**Job 1**
In the entries starting at the line containing "What do you see at coordinates (282, 529)" and ending at the last entry, switch "Donate" to "Contribute" and give those lines back otherwise unchanged, leaving out the pictures.

**Study text**
_____

These hydrogen ions are adsorbed on the activated surface of the iron oxyhydroxide species. The hydrogen ions are adsorbed on sites of the solid surface, thus creating a surface of active centers on which the main reaction of dissolution takes place. As the hydrogen ion concentration in the solution increases, the amount of adsorbed hydrogen ions also increases, according to the adsorption theory. An increase in the number of active centers results in a corresponding increase in the dissolution rate [3].

The H₃PO₄ not only provides more H⁺ ions (pK_a1 = 2.12), which will react with iron oxide; but also provides PO₄³⁻ ions, which are produced while the H⁺ is being ionized, and also have a larger complexing ability to iron ions. All these features lead to high leaching percentages of the H₃PO₄.

The possible reaction according to Zhang et al. [12], might be:

$$8{\mathrm{H}}^{+}+ 4{{\mathrm{PO}}_4}^{3-}+{\mathrm{Fe}}_2{\mathrm{O}}_3\to {\left[\mathrm{Fe}{\left({\mathrm{HPO}}_4\right)}_2\right]}^{-}+{\left[\mathrm{Fe}{\left({\mathrm{PO}}_4\right)}_2\right]}^{3-}+ 3{\mathrm{H}}_2\mathrm{O}$$

(2)

These multiple synergisms of the H₃PO₄, lead to the best leaching results [2].

4. Kinetic Study

The results obtained during kinetics study of iron extraction, are related with the effect of phosphoric acid concentration and temperature in the range 298 to 367 K and were treated with the shrinking core model, for heterogeneous reactions both for diffusive and chemical control.

_____

**Task data**
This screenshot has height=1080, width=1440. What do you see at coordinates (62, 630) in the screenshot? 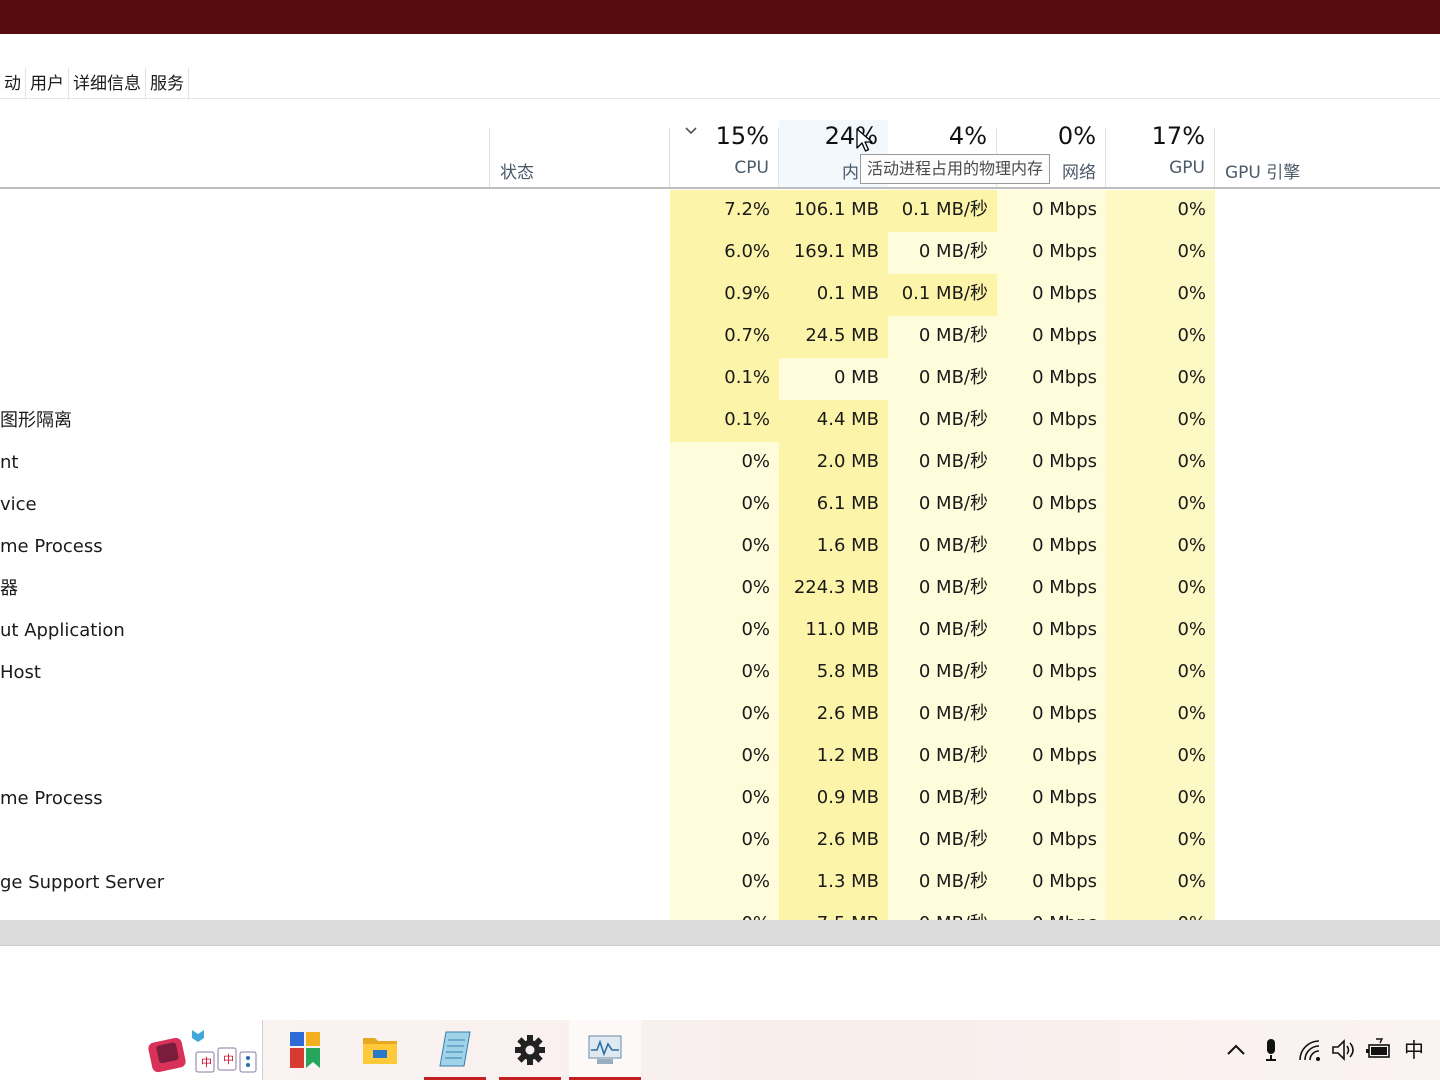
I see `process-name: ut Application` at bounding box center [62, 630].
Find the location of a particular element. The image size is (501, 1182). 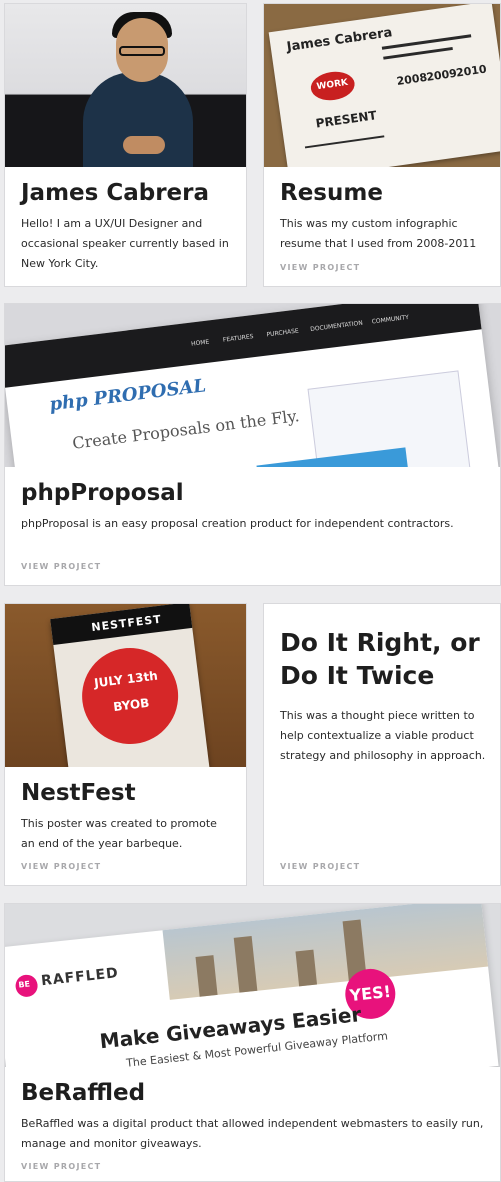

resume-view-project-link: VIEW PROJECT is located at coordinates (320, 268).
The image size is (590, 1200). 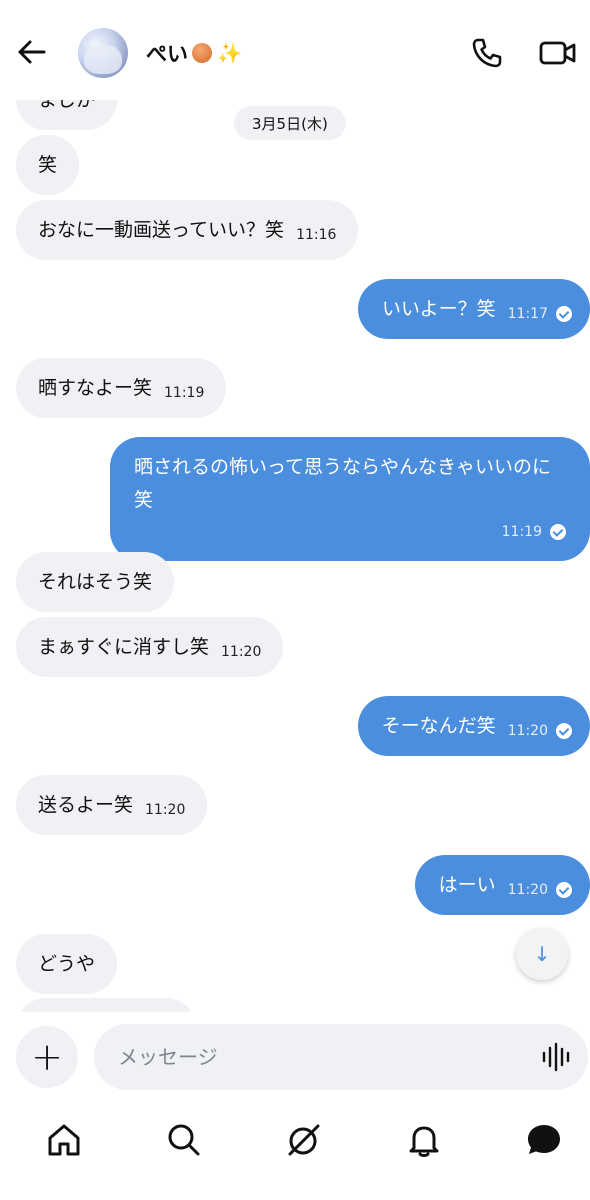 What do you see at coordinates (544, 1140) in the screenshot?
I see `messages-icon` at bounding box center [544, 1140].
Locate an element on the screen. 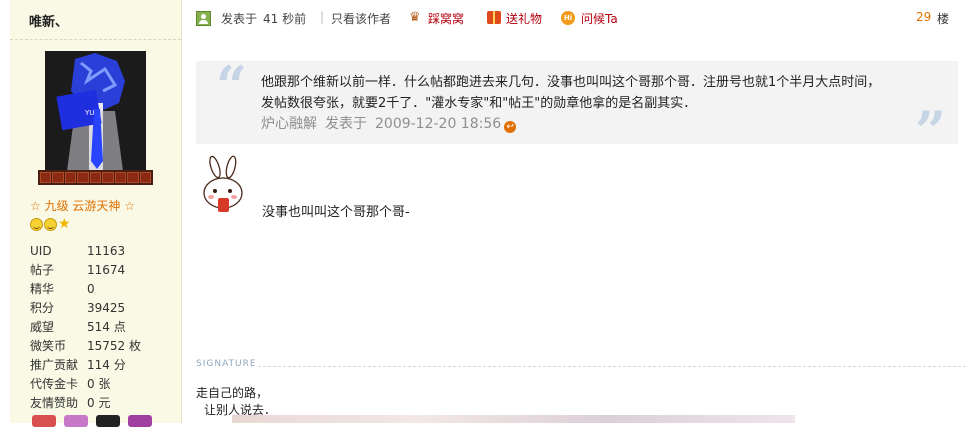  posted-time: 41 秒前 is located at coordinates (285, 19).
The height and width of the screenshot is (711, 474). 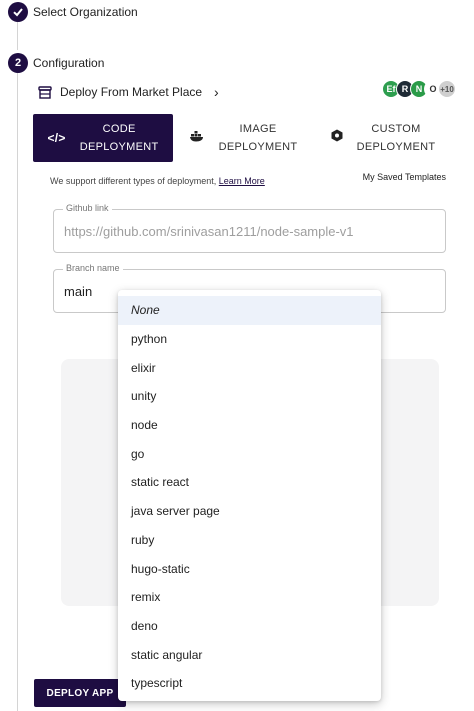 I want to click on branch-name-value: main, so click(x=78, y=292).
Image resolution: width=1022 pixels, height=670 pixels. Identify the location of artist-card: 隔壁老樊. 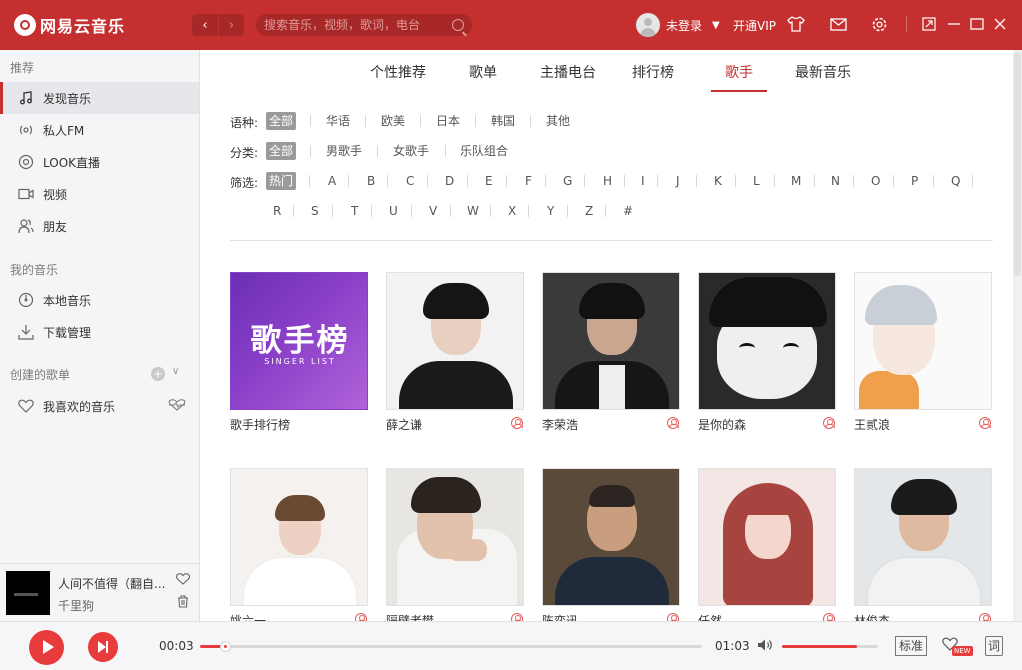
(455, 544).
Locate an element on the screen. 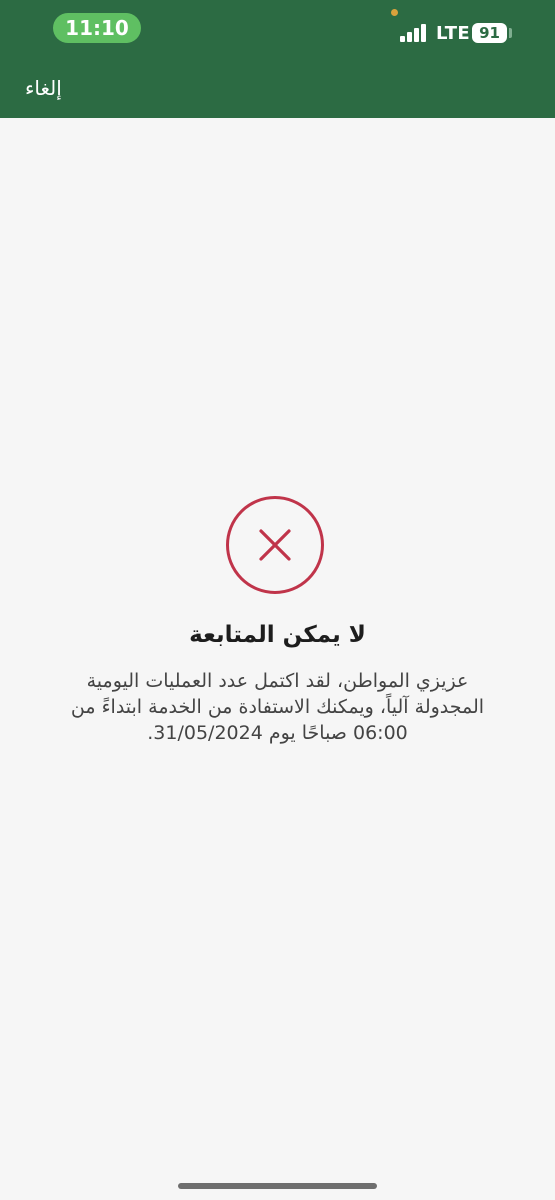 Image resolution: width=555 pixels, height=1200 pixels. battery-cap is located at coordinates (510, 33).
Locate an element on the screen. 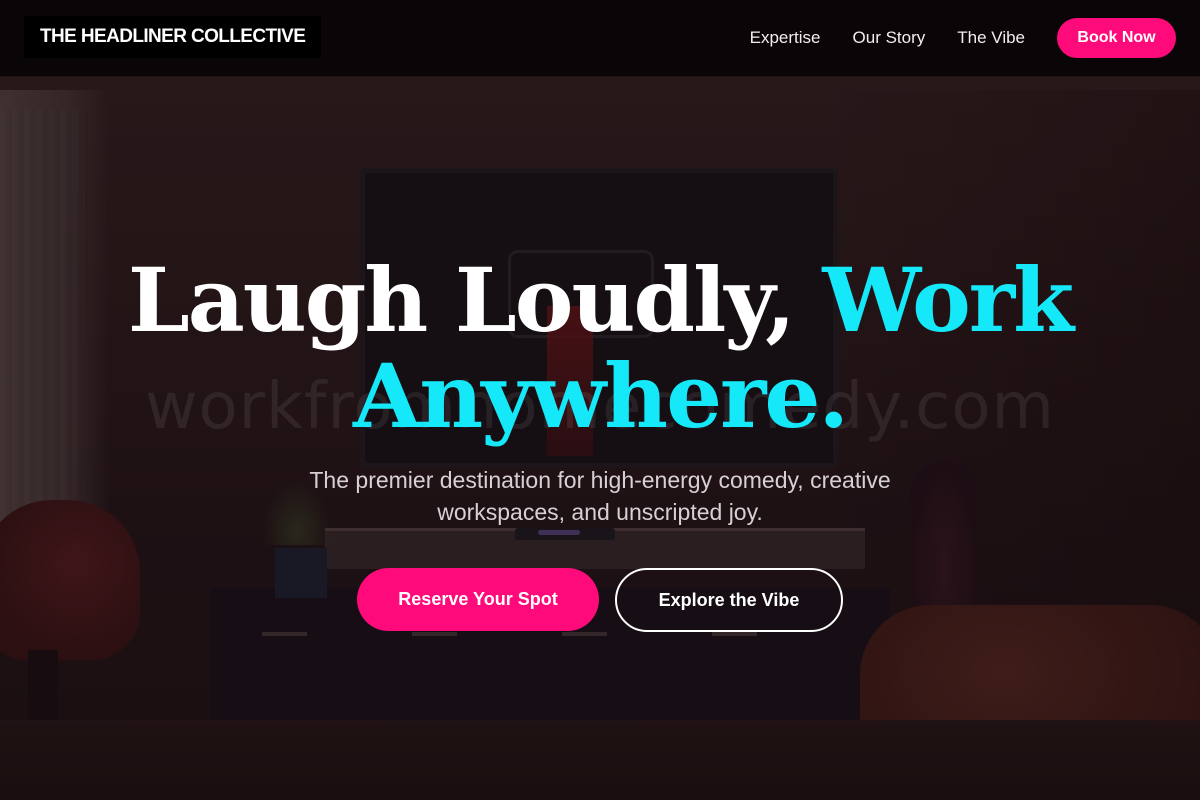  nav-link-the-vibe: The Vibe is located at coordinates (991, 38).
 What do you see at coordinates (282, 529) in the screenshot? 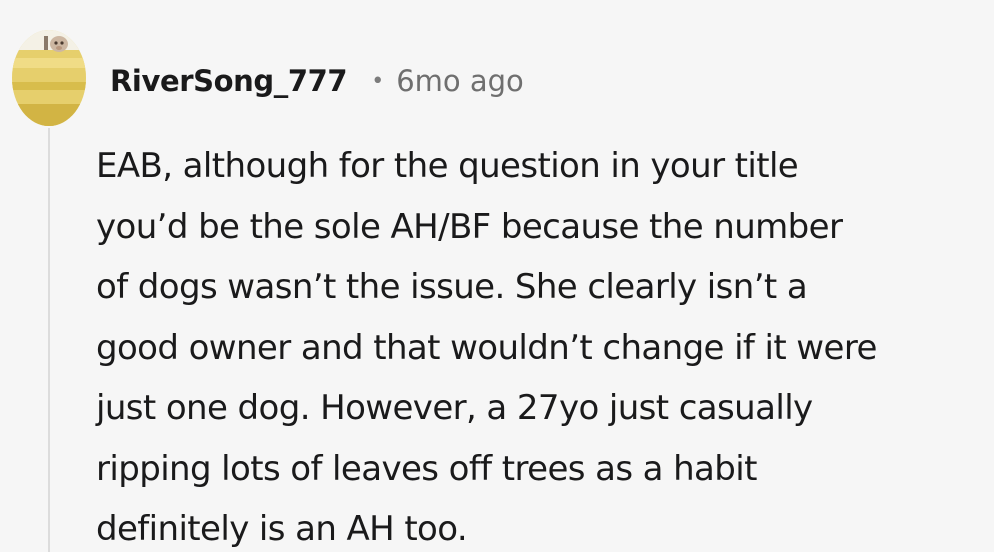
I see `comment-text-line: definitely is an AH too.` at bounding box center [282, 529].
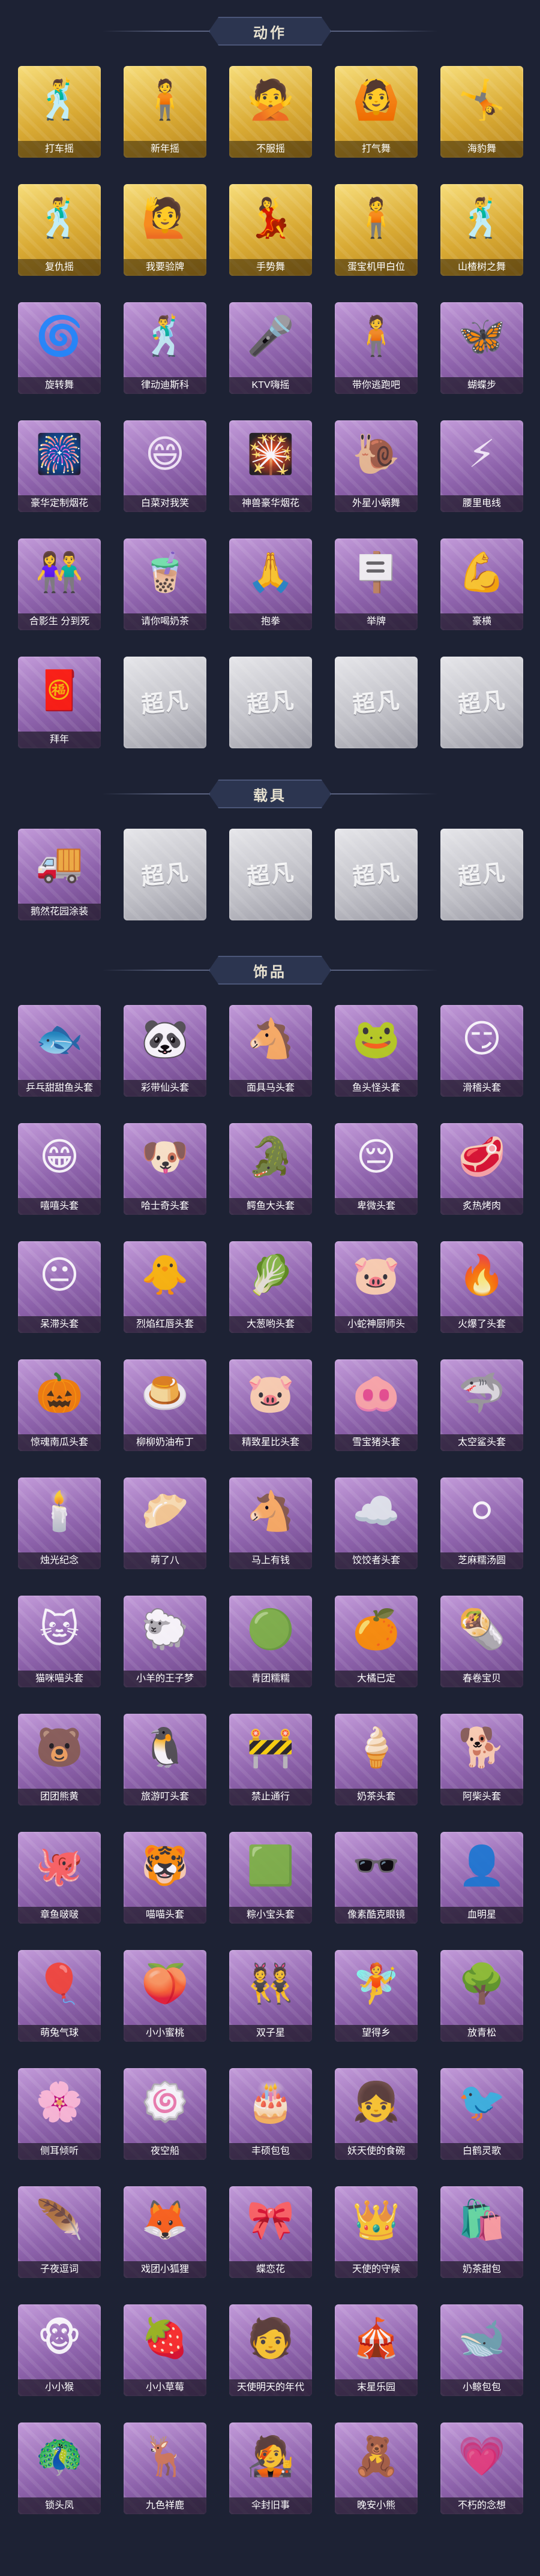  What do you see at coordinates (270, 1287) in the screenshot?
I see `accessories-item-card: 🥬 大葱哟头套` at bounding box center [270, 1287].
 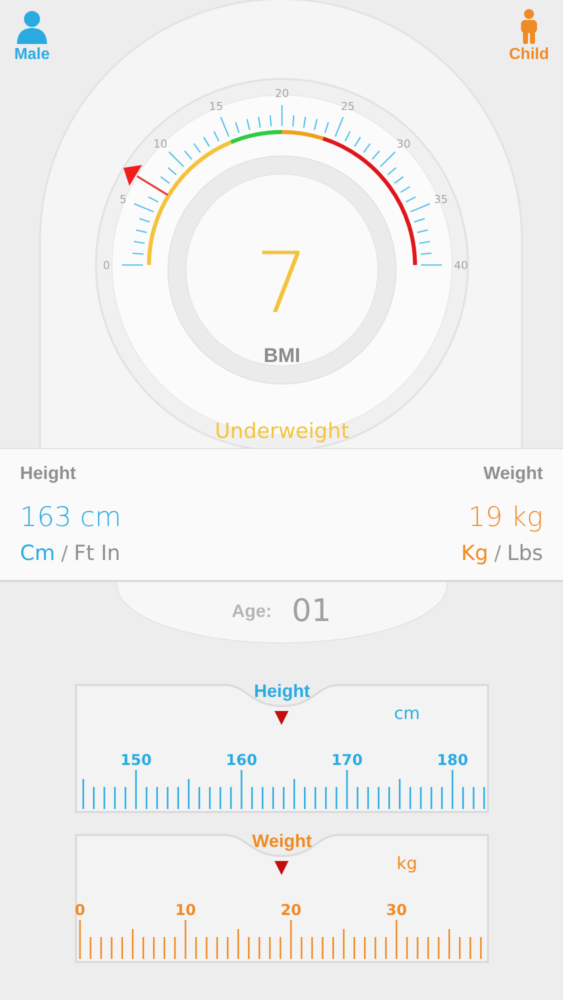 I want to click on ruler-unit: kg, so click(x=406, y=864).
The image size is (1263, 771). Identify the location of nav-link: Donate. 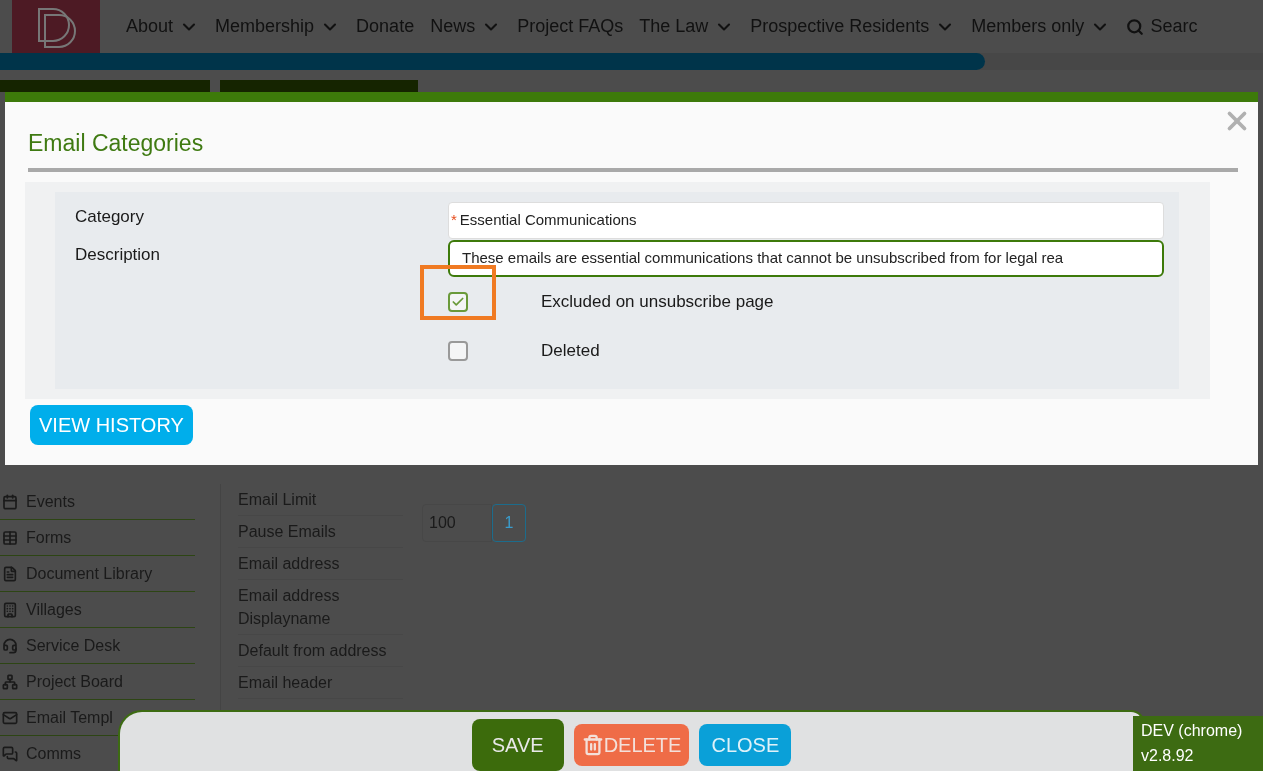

_____

**Job 2**
Answer these questions from the passage on iron leaching:
(a) What pK_a1 value is given for H₃PO₄?
(b) What temperature range was covered in the kinetic study?
(c) Which model were the kinetic results treated with?

**Task output 1**
 What do you see at coordinates (282, 529) in the screenshot? 
I see `comment-text-line: definitely is an AH too.` at bounding box center [282, 529].
  What do you see at coordinates (270, 1287) in the screenshot?
I see `accessories-item-card: 🥬 大葱哟头套` at bounding box center [270, 1287].
  I want to click on ruler-unit: kg, so click(x=406, y=864).
The image size is (1263, 771). Identify the location of nav-link: Contribute. 

**Task output 2**
(a) 2.12
(b) 298 to 367 K
(c) The shrinking core model